start

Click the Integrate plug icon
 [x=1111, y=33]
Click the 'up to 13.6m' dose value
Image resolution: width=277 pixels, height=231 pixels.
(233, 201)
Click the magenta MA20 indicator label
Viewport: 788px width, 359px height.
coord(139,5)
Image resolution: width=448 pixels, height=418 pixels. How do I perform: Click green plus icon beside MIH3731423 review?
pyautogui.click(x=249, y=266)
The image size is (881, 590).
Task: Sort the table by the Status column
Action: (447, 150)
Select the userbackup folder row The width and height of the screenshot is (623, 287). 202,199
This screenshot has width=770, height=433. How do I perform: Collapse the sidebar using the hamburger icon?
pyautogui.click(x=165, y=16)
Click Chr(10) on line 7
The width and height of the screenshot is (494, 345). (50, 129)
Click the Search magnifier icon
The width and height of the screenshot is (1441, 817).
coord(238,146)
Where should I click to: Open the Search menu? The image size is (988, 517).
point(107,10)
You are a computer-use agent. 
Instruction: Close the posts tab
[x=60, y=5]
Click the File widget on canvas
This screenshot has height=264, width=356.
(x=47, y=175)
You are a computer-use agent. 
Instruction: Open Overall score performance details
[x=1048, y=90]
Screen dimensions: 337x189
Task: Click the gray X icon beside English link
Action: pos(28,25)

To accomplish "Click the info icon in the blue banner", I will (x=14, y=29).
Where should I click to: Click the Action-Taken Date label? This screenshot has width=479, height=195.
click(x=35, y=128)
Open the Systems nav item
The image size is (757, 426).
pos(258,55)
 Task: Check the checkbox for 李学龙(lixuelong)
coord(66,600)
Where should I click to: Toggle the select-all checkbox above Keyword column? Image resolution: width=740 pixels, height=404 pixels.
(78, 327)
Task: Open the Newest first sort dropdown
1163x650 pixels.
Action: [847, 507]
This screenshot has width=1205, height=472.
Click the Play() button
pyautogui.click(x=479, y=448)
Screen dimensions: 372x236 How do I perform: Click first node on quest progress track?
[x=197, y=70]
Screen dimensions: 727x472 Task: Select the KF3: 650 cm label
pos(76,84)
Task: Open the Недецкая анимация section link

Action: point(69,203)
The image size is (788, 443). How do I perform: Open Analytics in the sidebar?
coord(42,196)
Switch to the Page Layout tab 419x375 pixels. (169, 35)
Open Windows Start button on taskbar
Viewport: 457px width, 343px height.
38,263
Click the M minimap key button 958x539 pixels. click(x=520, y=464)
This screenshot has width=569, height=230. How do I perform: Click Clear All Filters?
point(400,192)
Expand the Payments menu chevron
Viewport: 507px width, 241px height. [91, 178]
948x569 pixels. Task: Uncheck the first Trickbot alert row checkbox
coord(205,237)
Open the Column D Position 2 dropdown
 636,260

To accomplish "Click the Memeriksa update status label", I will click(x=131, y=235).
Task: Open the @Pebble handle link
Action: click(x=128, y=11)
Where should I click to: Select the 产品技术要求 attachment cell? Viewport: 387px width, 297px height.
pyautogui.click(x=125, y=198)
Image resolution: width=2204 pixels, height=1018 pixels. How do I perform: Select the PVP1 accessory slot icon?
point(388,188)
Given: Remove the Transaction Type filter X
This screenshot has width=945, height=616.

end

*YOUR GOAL*: Recast the data from the line containing "This screenshot has width=569, height=230." through the end of the data as a JSON list of strings, with one string per line and blank lines omitted.

*FINAL ANSWER*:
[
  "This screenshot has width=569, height=230. How do I perform: Click Clear All Filters?",
  "point(400,192)",
  "Expand the Payments menu chevron",
  "Viewport: 507px width, 241px height. [91, 178]",
  "948x569 pixels. Task: Uncheck the first Trickbot alert row checkbox",
  "coord(205,237)",
  "Open the Column D Position 2 dropdown",
  " 636,260",
  "To accomplish \"Click the Memeriksa update status label\", I will click(x=131, y=235).",
  "Task: Open the @Pebble handle link",
  "Action: click(x=128, y=11)",
  "Where should I click to: Select the 产品技术要求 attachment cell? Viewport: 387px width, 297px height.",
  "pyautogui.click(x=125, y=198)",
  "Image resolution: width=2204 pixels, height=1018 pixels. How do I perform: Select the PVP1 accessory slot icon?",
  "point(388,188)",
  "Given: Remove the Transaction Type filter X",
  "This screenshot has width=945, height=616."
]